Energia EDP Renováveis supera meta para adição de capacidade ano e meio antes do previsto

EDP Renováveis supera meta para adição de capacidade ano e meio antes do previsto

António Mexia realça, em declarações ao Negócios, que o objectivo é alcançado um ano e meio antes do previsto e "é mais um sinal de visibilidade e capacidade de entrega do investimento com que nos comprometemos com o mercado".
EDP Renováveis supera meta para adição de capacidade ano e meio antes do previsto
Alexandra Machado 03 de julho de 2018 às 17:25
A EDP Renováveis firmou quatro contratos de 15 anos com três sociedades nos Estados Unidos da América para a venda de energia que está a ser produzida por dois parques eólicos no estado de Illinois e no estado de Indiana, anunciou a empresa. Com estes contratos, a eléctrica verde supera os objectivos de adições de capacidade previstos no plano estratégico.

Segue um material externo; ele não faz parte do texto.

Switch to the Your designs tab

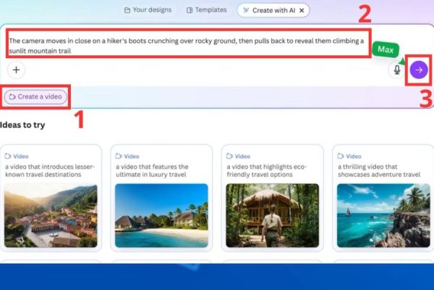pos(147,10)
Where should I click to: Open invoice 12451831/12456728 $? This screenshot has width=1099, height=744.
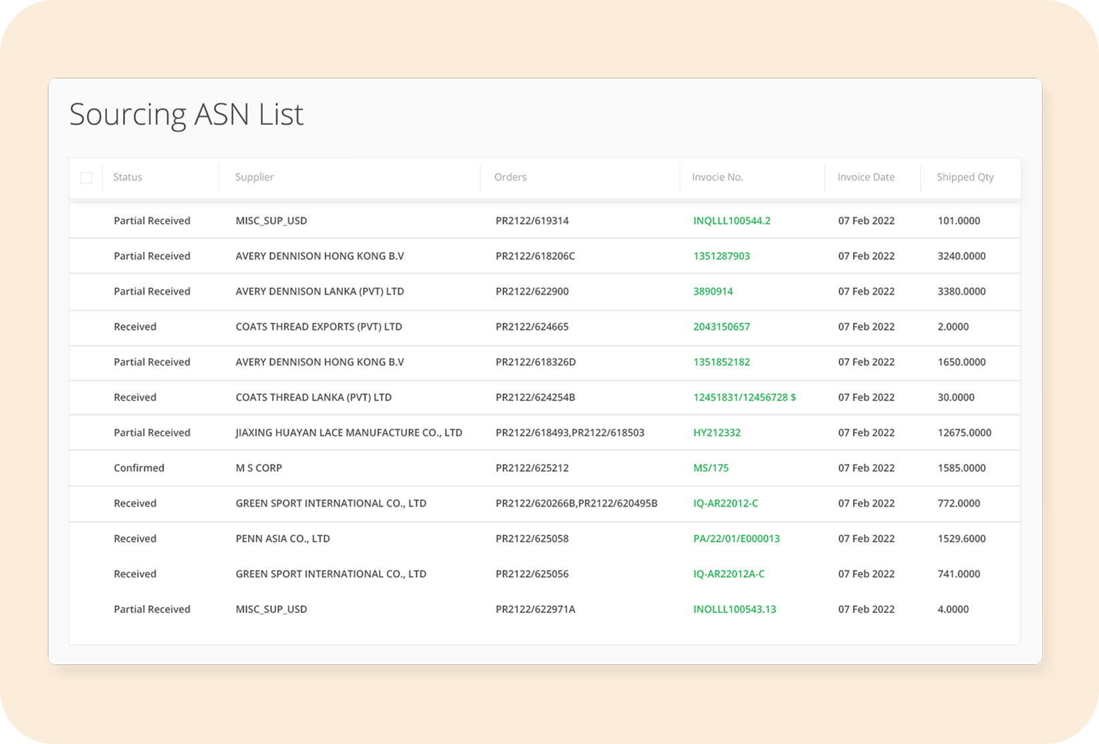744,397
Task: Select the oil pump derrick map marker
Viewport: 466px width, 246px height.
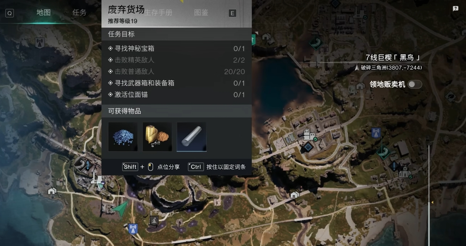Action: click(154, 220)
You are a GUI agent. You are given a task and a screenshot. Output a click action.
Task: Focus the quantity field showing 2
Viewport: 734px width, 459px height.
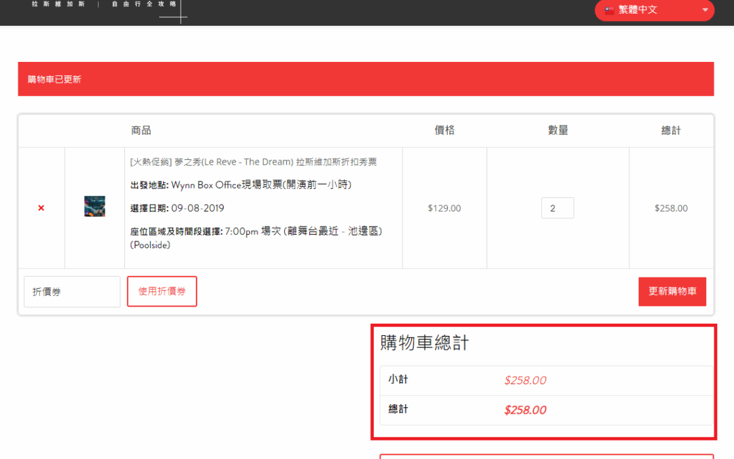coord(557,208)
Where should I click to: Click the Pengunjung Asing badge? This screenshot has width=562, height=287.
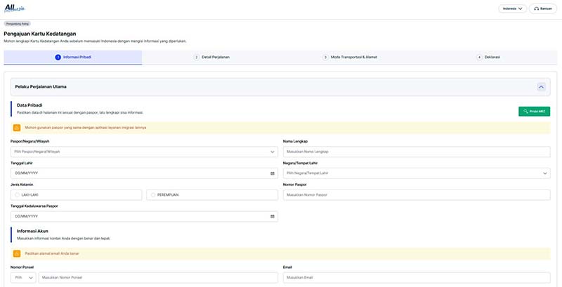(16, 23)
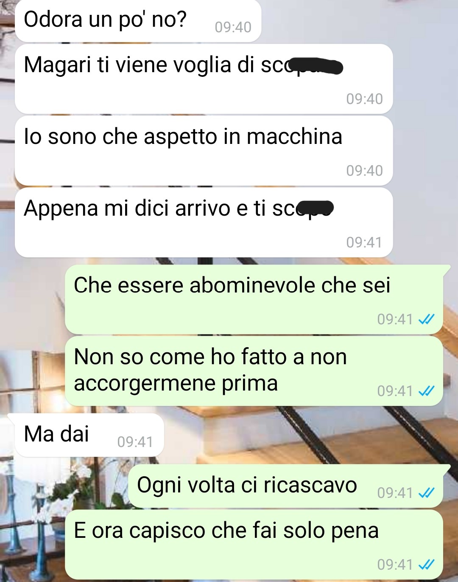Click the double check icon on 'Ogni volta ci ricascavo'
The height and width of the screenshot is (582, 458).
coord(426,493)
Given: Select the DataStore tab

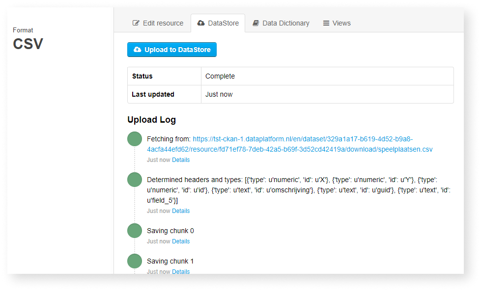Looking at the screenshot, I should 218,23.
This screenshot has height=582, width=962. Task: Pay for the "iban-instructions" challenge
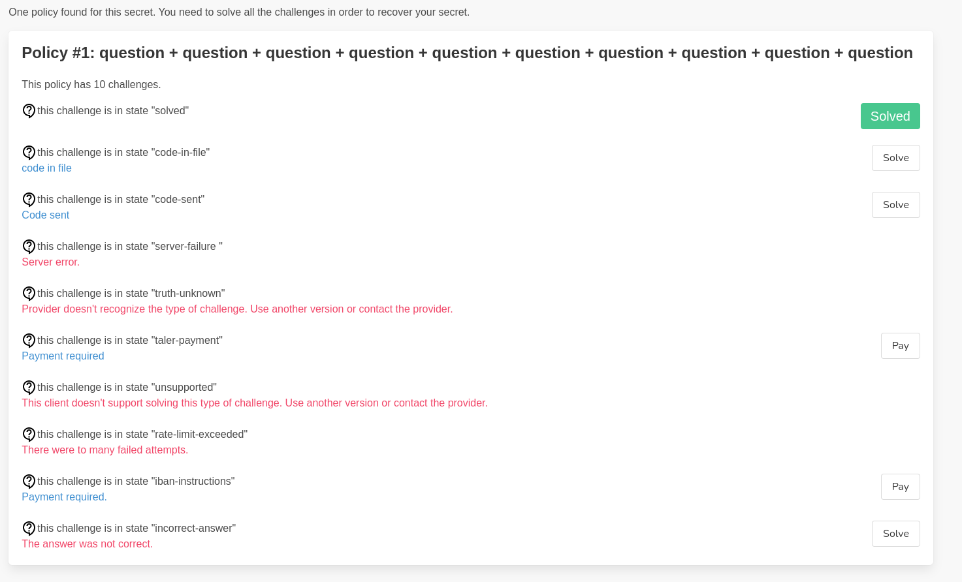900,487
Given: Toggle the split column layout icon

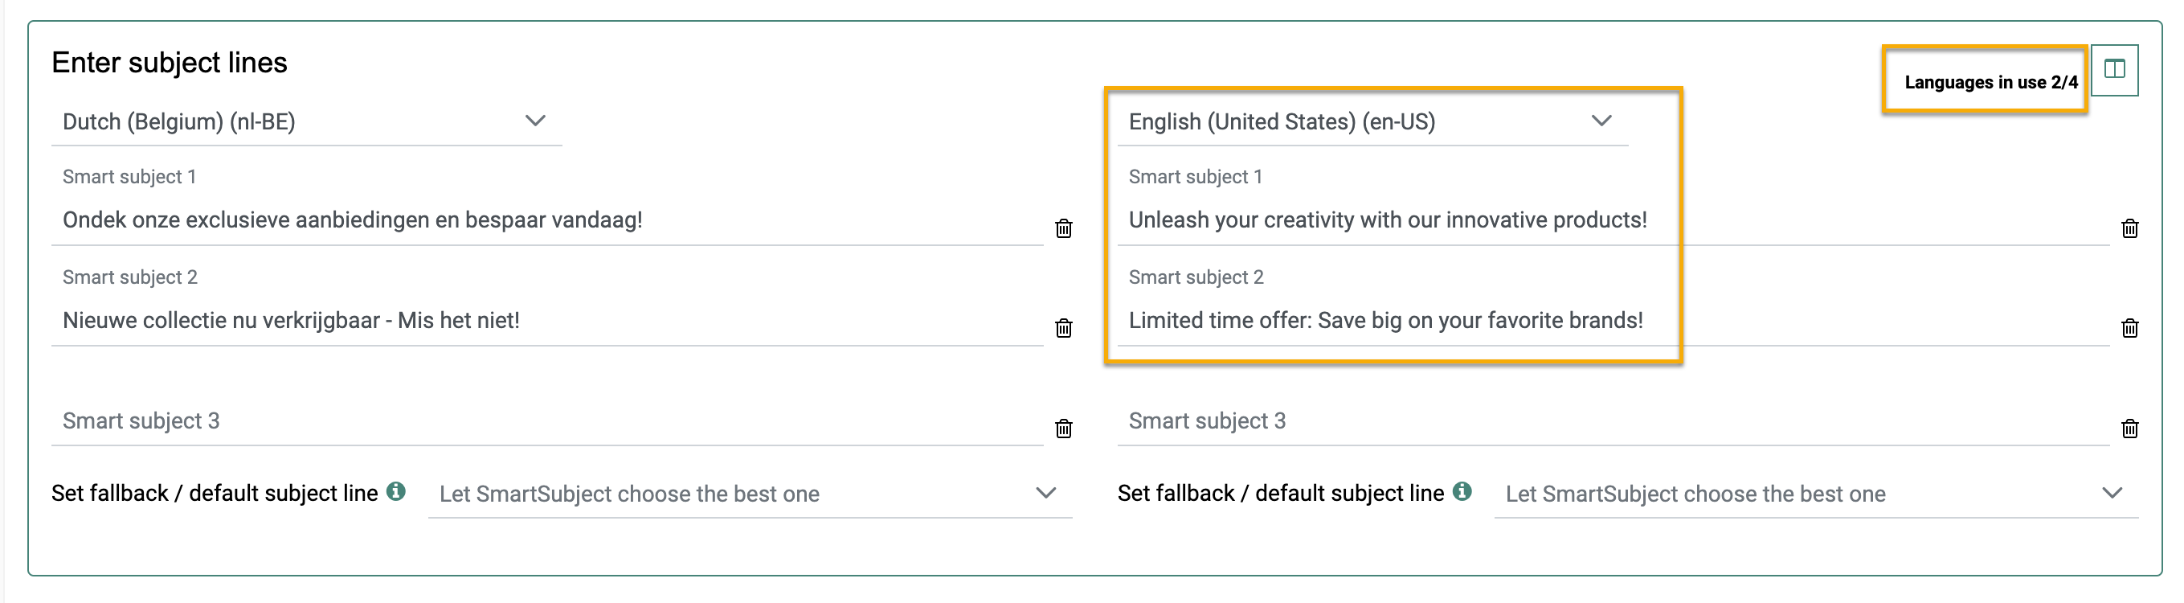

António Mexia, numa declaração escrita ao Negócios, realça que "alcançar este objectivo um ano e meio antes do previsto é mais um sinal de visibilidade e capacidade de entrega do investimento com que nos comprometemos com o mercado". 

Os contratos são para venda de 405 MW (Megawatts), o que significa que a empresa consegue ultrapassar, com esta fatia, o objectivo estabelecido para 2020. 

A Renováveis, que é detida em 82,6% pela EDP, tinha previsto nestes parques eólicos, que entram em operação em 2019 e 2020, atingir os 1,8 GW (gigawatts) de contratos de longo prazo. Mas com estes contratos já garantiu 2,1 GW. 

"Na sequência destes acordos, a EDPR já garantiu 2,1 GW de CAE [contratos de aquisição de energia] nos EUA, excedendo o objectivo de 1,8 GW de contratos de longo prazo de energia eólica para projectos a serem instalados no país no período de 2016-2020", lê-se no comunicado da Renováveis.

Já a nível global, a EDPR consegue, com estes contratos, adicionar 3,6 GW, "excedendo a meta de 3,5 GW do plano de negócios para 2016-2020", diz ainda a empresa em comunicado.

Num momento que as duas empresas estão sob ofertas públicas de aquisição (OPA) pela China Three Gorges, a eléctrica aproveita para acrescentar que "os novos CAE reforçam o seu perfil de baixo risco e a sua estratégia de crescimento baseada no desenvolvimento de projectos competitivos com visibilidade de longo-prazo".